BANDUNG, TEROPONGMEDIA.ID – Mantan petenis nomor satu dunia, Iga Swiatek, menyoroti perbedaan mencolok antara lapangan di WTA Finals 2025 dengan turnamen mana pun yang pernah ia mainkan sebelumnya. Petenis asal Polandia itu mengakui bahwa kondisi di Riyadh menghadirkan tantangan tersendiri, terutama karena faktor ketinggian dan karakter pantulan bola yang berbeda dari biasanya.

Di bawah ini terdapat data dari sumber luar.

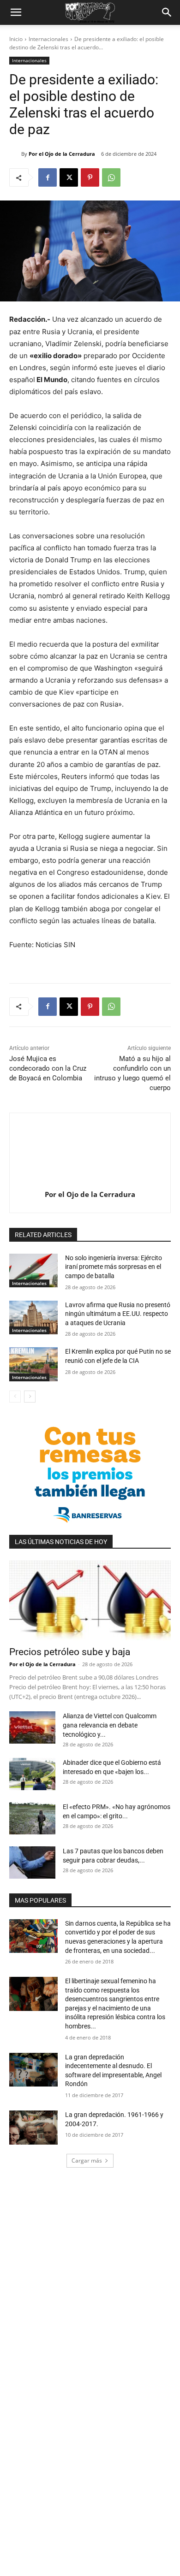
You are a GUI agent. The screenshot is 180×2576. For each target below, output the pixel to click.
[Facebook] (47, 177)
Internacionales (48, 39)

Swiatek tiba lebih awal di ibu kota Arab Saudi untuk menyesuaikan diri dengan kondisi lapangan sebelum turnamen dimulai. Petenis berusia 24 tahun itu menyebut keputusan datang lebih cepat memberinya waktu penting untuk beradaptasi.
“Saya pikir saya salah satu petenis yang pertama tiba di sini. Saya senang punya beberapa hari ekstra untuk berlatih karena kondisinya benar-benar berbeda dibandingkan turnamen lain, terutama karena ketinggiannya. Ini lucu, tapi juga menantang. Saya bersemangat memulai pertandingan pertama saya,” ujar Swiatek, melansir Sky Sports, Minggu (2/11/2025).
Kondisi di Riyadh, yang berada di dataran tinggi dan beriklim kering, membuat kecepatan bola dan pantulannya tidak sama seperti di turnamen lapangan keras lainnya di WTA Tour. Faktor tersebut diyakini akan memengaruhi gaya permainan petenis yang lebih mengandalkan pukulan baseline seperti Swiatek.
Baca Juga:
Iga Swiatek Persembahkan Gelar Korea Open 2025 sebagai Warisan Keluarga di Seoul
Memasuki WTA Finals musim ini, Swiatek datang dengan modal kuat setelah menjuarai Wimbledon, Cincinnati, dan Seoul pada 2025. Kemenangan di Riyadh akan menjadi penutup manis bagi musim gemilangnya sekaligus menambah koleksi trofi akhir musim setelah terakhir kali ia juara pada 2023.
Swiatek tergabung di Group Serena Williams bersama Amanda Anisimova, Elena Rybakina, dan Madison Keys. Partai pembuka akan mempertemukannya dengan Keys, juara Australian Open 2025 sekaligus unggulan ketujuh. Di laga lain, Anisimova (unggulan keempat) akan menantang Rybakina (unggulan keenam).
WTA Finals 2025 di Riyadh menjadi panggung besar bagi delapan petenis terbaik dunia. Bagi Swiatek, tantangan sebenarnya bukan hanya lawan-lawan tangguh di grup, tetapi juga bagaimana ia menjinakkan kondisi lapangan yang tidak biasa untuk kembali membuktikan dominasinya di akhir musim.